RuntimeError: CUDA out of memory occurred when testing

Question

RuntimeError: CUDA out of memory occurred when testing

zhuaiyi opened this issue 3 years ago · comments

command

python tools/test_ins.py configs/solov2/solov2_light_448_r34_fpn_8gpu_3x.py  work_dirs/solov2_light_release_r34_fpn_8gpu_3x/epoch_36.pth --show --out  results_solo.pkl
 --eval segm

bug
[>>>>>>>>>>>>> ] 20/76, 0.3 task/s, elapsed: 59s, ETA: 165s
Traceback (most recent call last):
...
RuntimeError: CUDA out of memory. Tried to allocate 3.30 GiB (GPU 0; 8.00 GiB total capacity; 973.14 MiB already allocated; 2.13 GiB free; 3.74 GiB reserved in total by PyTorch)
Then I shrinked my test set to 14 images, same error occurred when [>> ] 2/14.

Environment
python 3.7
CUDA 11.1
PyTorch 1.7.0+cu110

Supplement
The epoch_36.pth file is generated from the training on my own dataset. And performed pretty good when single-tested by inference_demo.py but fail with this batch-test command.

Xinlong Wang · Answer 1 · Tue Jun 22 2021 17:20:54 GMT+0800 (China Standard Time)

@zhuaiyi You can reduce the number of objects in post-process, e.g., to set a smaller MODEL.SOLOV2.NMS_PRE. Or, move this sort and select part ahead, after the model prediction. For example, move Line440~448 to Line 410 of solov2.py, with minimal modifications, e.g., make sure you modify the names and didn't miss any variables.

zhuaiyi · Answer 2 · Tue Jun 22 2021 17:59:01 GMT+0800 (China Standard Time)

@zhuaiyi You can reduce the number of objects in post-process, e.g., to set a smaller MODEL.SOLOV2.NMS_PRE. Or, move this sort and select part ahead, after the model prediction. For example, move Line440~448 to Line 410 of solov2.py, with minimal modifications, e.g., make sure you modify the names and didn't miss any variables.

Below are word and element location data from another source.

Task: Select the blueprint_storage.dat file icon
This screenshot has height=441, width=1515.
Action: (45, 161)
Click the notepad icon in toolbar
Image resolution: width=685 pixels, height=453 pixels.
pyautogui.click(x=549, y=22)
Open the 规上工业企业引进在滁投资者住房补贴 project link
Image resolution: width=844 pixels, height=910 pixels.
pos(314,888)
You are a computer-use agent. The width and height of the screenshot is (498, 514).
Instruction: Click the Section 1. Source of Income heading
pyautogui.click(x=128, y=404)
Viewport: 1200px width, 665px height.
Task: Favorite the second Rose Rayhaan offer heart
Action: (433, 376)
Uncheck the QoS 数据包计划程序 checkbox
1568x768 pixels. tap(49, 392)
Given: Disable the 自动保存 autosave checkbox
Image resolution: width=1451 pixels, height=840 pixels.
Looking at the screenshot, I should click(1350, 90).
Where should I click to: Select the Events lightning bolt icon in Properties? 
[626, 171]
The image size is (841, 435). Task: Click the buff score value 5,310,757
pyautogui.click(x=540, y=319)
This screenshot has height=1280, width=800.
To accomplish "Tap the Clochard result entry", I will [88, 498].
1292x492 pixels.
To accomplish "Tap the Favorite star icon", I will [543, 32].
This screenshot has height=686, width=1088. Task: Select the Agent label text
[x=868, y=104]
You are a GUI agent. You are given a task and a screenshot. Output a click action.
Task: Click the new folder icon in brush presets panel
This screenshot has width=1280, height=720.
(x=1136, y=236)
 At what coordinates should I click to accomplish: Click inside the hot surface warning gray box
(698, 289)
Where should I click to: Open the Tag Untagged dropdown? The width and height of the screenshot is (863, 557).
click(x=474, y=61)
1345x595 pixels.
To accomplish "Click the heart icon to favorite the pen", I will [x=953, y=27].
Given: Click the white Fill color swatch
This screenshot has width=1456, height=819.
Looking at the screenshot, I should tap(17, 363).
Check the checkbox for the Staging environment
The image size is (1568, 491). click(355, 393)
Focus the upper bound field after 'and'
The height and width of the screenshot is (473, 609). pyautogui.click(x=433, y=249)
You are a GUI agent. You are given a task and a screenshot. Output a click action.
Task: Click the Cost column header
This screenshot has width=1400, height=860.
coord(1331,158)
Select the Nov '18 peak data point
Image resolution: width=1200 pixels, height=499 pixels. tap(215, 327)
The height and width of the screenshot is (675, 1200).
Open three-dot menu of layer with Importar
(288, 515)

Thanks very much! I'll get to work on it.

xuhao-anhe · Answer 3 · Mon Jul 26 2021 15:03:58 GMT+0800 (China Standard Time)

@zhuaiyi You can reduce the number of objects in post-process, e.g., to set a smaller MODEL.SOLOV2.NMS_PRE. Or, move this sort and select part ahead, after the model prediction. For example, move Line440~448 to Line 410 of solov2.py, with minimal modifications, e.g., make sure you modify the names and didn't miss any variables.

Thanks very much! I'll get to work on it.
你好，请问你解决了吗

zhuaiyi · Answer 4 · Tue Jul 27 2021 20:54:42 GMT+0800 (China Standard Time)

@zhuaiyi You can reduce the number of objects in post-process, e.g., to set a smaller MODEL.SOLOV2.NMS_PRE. Or, move this sort and select part ahead, after the model prediction. For example, move Line440~448 to Line 410 of solov2.py, with minimal modifications, e.g., make sure you modify the names and didn't miss any variables.

Thanks very much! I'll get to work on it.
你好，请问你解决了吗

我回去看了下，作者给出的解决方式是基于AdelaiDet框架的，我用的是mmdet，后来通过修改配置文件的test_pipeline下的img_scale之后测试成功了

kizoooh · Answer 5 · Fri Apr 08 2022 16:25:52 GMT+0800 (China Standard Time)

@zhuaiyi You can reduce the number of objects in post-process, e.g., to set a smaller MODEL.SOLOV2.NMS_PRE. Or, move this sort and select part ahead, after the model prediction. For example, move Line440~448 to Line 410 of solov2.py, with minimal modifications, e.g., make sure you modify the names and didn't miss any variables.

Thanks very much! I'll get to work on it.
你好，请问你解决了吗

我回去看了下，作者给出的解决方式是基于AdelaiDet框架的，我用的是mmdet，后来通过修改配置文件的test_pipeline下的img_scale之后测试成功了

您好，想问一下您在采用inference_demo.py来批量推理图片时GPU占用特别大，您有什么解决办法吗？